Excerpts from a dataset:

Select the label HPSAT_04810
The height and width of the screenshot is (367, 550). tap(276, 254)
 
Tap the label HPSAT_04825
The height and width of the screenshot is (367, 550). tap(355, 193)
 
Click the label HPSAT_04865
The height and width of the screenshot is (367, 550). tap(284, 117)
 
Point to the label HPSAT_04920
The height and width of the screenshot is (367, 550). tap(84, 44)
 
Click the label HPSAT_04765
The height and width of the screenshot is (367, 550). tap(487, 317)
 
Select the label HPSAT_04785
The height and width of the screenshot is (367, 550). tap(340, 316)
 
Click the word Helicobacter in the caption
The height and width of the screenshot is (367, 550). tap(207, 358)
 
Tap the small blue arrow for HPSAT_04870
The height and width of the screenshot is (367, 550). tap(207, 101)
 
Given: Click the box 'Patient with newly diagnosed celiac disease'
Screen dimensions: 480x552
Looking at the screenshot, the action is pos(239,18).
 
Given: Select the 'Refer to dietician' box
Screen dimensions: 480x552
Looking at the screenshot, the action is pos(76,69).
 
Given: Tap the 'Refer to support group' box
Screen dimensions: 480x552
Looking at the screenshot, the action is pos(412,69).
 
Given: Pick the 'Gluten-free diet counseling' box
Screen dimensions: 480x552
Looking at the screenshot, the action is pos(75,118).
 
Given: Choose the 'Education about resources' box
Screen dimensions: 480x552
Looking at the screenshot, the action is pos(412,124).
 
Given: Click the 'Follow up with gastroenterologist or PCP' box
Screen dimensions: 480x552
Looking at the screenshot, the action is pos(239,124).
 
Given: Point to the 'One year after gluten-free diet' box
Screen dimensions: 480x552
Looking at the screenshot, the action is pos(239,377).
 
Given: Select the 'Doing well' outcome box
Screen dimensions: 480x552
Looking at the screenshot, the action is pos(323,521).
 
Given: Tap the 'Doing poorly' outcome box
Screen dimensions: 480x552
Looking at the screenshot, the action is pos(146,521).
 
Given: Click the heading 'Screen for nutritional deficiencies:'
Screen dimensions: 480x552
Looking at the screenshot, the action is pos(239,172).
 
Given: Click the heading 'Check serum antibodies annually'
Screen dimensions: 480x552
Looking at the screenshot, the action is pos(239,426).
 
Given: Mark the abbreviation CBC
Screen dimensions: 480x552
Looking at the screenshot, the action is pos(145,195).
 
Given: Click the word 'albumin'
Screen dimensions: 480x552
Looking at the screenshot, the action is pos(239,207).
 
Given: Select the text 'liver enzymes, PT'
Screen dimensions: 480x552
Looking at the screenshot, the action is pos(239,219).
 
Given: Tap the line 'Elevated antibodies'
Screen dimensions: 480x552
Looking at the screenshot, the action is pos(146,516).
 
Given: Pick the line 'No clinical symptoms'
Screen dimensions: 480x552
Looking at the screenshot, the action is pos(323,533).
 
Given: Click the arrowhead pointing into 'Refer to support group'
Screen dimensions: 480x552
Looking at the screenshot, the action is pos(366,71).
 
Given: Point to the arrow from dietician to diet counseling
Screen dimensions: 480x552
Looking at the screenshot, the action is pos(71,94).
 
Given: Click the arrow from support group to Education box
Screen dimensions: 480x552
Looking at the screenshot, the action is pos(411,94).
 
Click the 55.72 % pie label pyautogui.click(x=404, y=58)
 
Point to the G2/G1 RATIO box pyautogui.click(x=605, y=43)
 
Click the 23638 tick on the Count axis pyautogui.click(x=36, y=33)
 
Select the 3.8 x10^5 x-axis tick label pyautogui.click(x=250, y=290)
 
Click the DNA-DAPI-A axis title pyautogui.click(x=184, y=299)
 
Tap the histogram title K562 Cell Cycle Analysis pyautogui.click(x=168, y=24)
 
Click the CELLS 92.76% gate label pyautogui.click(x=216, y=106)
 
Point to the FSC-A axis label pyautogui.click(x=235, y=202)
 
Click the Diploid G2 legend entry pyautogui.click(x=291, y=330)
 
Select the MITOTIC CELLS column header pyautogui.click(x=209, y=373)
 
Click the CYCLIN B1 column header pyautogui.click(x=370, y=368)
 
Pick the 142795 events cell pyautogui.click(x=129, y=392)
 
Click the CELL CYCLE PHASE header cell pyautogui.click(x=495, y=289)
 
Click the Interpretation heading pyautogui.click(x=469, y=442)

» Your assignment:
Each line above must be retyped exactly in the response.

» Result of this task:
Select the label HPSAT_04810
The height and width of the screenshot is (367, 550). tap(276, 254)
 
Tap the label HPSAT_04825
The height and width of the screenshot is (367, 550). tap(355, 193)
 
Click the label HPSAT_04865
The height and width of the screenshot is (367, 550). tap(284, 117)
 
Point to the label HPSAT_04920
The height and width of the screenshot is (367, 550). tap(84, 44)
 
Click the label HPSAT_04765
The height and width of the screenshot is (367, 550). tap(487, 317)
 
Select the label HPSAT_04785
The height and width of the screenshot is (367, 550). tap(340, 316)
 
Click the word Helicobacter in the caption
The height and width of the screenshot is (367, 550). tap(207, 358)
 
Tap the small blue arrow for HPSAT_04870
The height and width of the screenshot is (367, 550). tap(207, 101)
 
Given: Click the box 'Patient with newly diagnosed celiac disease'
Screen dimensions: 480x552
Looking at the screenshot, the action is pos(239,18).
 
Given: Select the 'Refer to dietician' box
Screen dimensions: 480x552
Looking at the screenshot, the action is pos(76,69).
 
Given: Tap the 'Refer to support group' box
Screen dimensions: 480x552
Looking at the screenshot, the action is pos(412,69).
 
Given: Pick the 'Gluten-free diet counseling' box
Screen dimensions: 480x552
Looking at the screenshot, the action is pos(75,118).
 
Given: Choose the 'Education about resources' box
Screen dimensions: 480x552
Looking at the screenshot, the action is pos(412,124).
 
Given: Click the 'Follow up with gastroenterologist or PCP' box
Screen dimensions: 480x552
Looking at the screenshot, the action is pos(239,124).
 
Given: Point to the 'One year after gluten-free diet' box
Screen dimensions: 480x552
Looking at the screenshot, the action is pos(239,377).
 
Given: Select the 'Doing well' outcome box
Screen dimensions: 480x552
Looking at the screenshot, the action is pos(323,521).
 
Given: Tap the 'Doing poorly' outcome box
Screen dimensions: 480x552
Looking at the screenshot, the action is pos(146,521).
 
Given: Click the heading 'Screen for nutritional deficiencies:'
Screen dimensions: 480x552
Looking at the screenshot, the action is pos(239,172).
 
Given: Click the heading 'Check serum antibodies annually'
Screen dimensions: 480x552
Looking at the screenshot, the action is pos(239,426).
 
Given: Mark the abbreviation CBC
Screen dimensions: 480x552
Looking at the screenshot, the action is pos(145,195).
 
Given: Click the word 'albumin'
Screen dimensions: 480x552
Looking at the screenshot, the action is pos(239,207).
 
Given: Select the text 'liver enzymes, PT'
Screen dimensions: 480x552
Looking at the screenshot, the action is pos(239,219).
 
Given: Tap the line 'Elevated antibodies'
Screen dimensions: 480x552
Looking at the screenshot, the action is pos(146,516).
 
Given: Pick the line 'No clinical symptoms'
Screen dimensions: 480x552
Looking at the screenshot, the action is pos(323,533).
 
Given: Click the arrowhead pointing into 'Refer to support group'
Screen dimensions: 480x552
Looking at the screenshot, the action is pos(366,71).
 
Given: Point to the arrow from dietician to diet counseling
Screen dimensions: 480x552
Looking at the screenshot, the action is pos(71,94).
 
Given: Click the arrow from support group to Education box
Screen dimensions: 480x552
Looking at the screenshot, the action is pos(411,94).
 
Click the 55.72 % pie label pyautogui.click(x=404, y=58)
 
Point to the G2/G1 RATIO box pyautogui.click(x=605, y=43)
 
Click the 23638 tick on the Count axis pyautogui.click(x=36, y=33)
 
Select the 3.8 x10^5 x-axis tick label pyautogui.click(x=250, y=290)
 
Click the DNA-DAPI-A axis title pyautogui.click(x=184, y=299)
 
Tap the histogram title K562 Cell Cycle Analysis pyautogui.click(x=168, y=24)
 
Click the CELLS 92.76% gate label pyautogui.click(x=216, y=106)
 
Point to the FSC-A axis label pyautogui.click(x=235, y=202)
 
Click the Diploid G2 legend entry pyautogui.click(x=291, y=330)
 
Select the MITOTIC CELLS column header pyautogui.click(x=209, y=373)
 
Click the CYCLIN B1 column header pyautogui.click(x=370, y=368)
 
Pick the 142795 events cell pyautogui.click(x=129, y=392)
 
Click the CELL CYCLE PHASE header cell pyautogui.click(x=495, y=289)
 
Click the Interpretation heading pyautogui.click(x=469, y=442)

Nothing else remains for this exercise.